▸ **THE PROBLEM**
Print the material below line for line, without changing anything.

▸ **EXERCISE DATA**
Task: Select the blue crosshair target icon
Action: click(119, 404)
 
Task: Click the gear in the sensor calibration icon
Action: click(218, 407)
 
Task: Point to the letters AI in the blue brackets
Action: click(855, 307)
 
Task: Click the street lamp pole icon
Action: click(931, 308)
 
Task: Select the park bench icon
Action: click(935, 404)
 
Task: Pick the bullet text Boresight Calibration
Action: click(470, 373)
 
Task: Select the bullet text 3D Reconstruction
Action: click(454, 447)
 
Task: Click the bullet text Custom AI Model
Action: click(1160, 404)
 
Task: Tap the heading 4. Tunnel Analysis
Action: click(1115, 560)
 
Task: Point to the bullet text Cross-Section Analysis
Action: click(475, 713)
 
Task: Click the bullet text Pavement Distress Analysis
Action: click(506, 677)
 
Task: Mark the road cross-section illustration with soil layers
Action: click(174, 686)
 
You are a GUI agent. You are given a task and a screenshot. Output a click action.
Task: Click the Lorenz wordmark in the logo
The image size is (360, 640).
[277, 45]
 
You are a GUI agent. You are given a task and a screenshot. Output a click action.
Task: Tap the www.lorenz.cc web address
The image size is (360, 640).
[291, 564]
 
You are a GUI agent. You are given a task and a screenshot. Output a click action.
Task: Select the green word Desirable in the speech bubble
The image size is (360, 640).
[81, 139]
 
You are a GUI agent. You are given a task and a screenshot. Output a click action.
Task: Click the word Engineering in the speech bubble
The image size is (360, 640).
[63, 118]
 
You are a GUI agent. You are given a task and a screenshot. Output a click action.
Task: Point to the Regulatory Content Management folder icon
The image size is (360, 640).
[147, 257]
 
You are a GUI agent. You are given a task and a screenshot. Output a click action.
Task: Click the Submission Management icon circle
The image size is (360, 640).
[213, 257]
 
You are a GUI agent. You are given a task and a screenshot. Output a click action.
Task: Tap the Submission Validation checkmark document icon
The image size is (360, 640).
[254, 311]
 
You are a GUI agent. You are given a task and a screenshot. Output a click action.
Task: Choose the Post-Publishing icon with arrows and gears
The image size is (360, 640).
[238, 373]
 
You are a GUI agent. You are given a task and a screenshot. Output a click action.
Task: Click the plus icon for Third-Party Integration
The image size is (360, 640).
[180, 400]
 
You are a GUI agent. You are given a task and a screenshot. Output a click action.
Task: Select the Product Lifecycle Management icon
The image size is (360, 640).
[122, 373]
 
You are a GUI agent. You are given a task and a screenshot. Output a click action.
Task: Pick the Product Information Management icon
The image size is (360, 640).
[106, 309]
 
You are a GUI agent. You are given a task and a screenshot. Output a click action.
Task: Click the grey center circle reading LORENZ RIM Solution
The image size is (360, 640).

▸ **FINAL RESULT**
Task: Select the blue crosshair target icon
Action: click(119, 404)
 
Task: Click the gear in the sensor calibration icon
Action: click(218, 407)
 
Task: Point to the letters AI in the blue brackets
Action: click(855, 307)
 
Task: Click the street lamp pole icon
Action: click(931, 308)
 
Task: Select the park bench icon
Action: click(935, 404)
 
Task: Pick the bullet text Boresight Calibration
Action: click(470, 373)
 
Task: Select the bullet text 3D Reconstruction
Action: click(454, 447)
 
Task: Click the bullet text Custom AI Model
Action: click(1160, 404)
 
Task: Tap the heading 4. Tunnel Analysis
Action: click(1115, 560)
 
Task: Point to the bullet text Cross-Section Analysis
Action: click(475, 713)
 
Task: Click the bullet text Pavement Distress Analysis
Action: click(506, 677)
 
Task: Mark the road cross-section illustration with soil layers
Action: click(174, 686)
 
You are a GUI agent. You are given a task and a screenshot. Output a click action.
Task: Click the Lorenz wordmark in the logo
The image size is (360, 640).
[277, 45]
 
You are a GUI agent. You are given a task and a screenshot. Output a click action.
Task: Tap the www.lorenz.cc web address
The image size is (360, 640).
[291, 564]
 
You are a GUI agent. You are given a task and a screenshot. Output a click action.
Task: Select the green word Desirable in the speech bubble
The image size is (360, 640).
[81, 139]
 
You are a GUI agent. You are given a task and a screenshot. Output a click action.
Task: Click the word Engineering in the speech bubble
The image size is (360, 640).
[63, 118]
 
You are a GUI agent. You are given a task and a screenshot. Output a click action.
Task: Point to the Regulatory Content Management folder icon
The image size is (360, 640).
[147, 257]
 
You are a GUI agent. You are given a task and a screenshot. Output a click action.
Task: Click the Submission Management icon circle
The image size is (360, 640).
[213, 257]
 
You are a GUI agent. You are given a task and a screenshot. Output a click action.
Task: Tap the Submission Validation checkmark document icon
The image size is (360, 640).
[254, 311]
 
You are a GUI agent. You are given a task and a screenshot. Output a click action.
Task: Choose the Post-Publishing icon with arrows and gears
The image size is (360, 640).
[238, 373]
 
You are a GUI agent. You are given a task and a screenshot. Output a click action.
Task: Click the plus icon for Third-Party Integration
The image size is (360, 640).
[180, 400]
 
You are a GUI agent. You are given a task and a screenshot. Output a click action.
Task: Select the Product Lifecycle Management icon
The image size is (360, 640).
[122, 373]
 
You are a GUI agent. You are given a task and a screenshot. Output a click action.
Task: Pick the Product Information Management icon
The image size is (360, 640).
[106, 309]
 
You are a GUI agent. You are given a task and a screenshot. Output a click action.
Task: Click the grey center circle reading LORENZ RIM Solution
The image size is (360, 640).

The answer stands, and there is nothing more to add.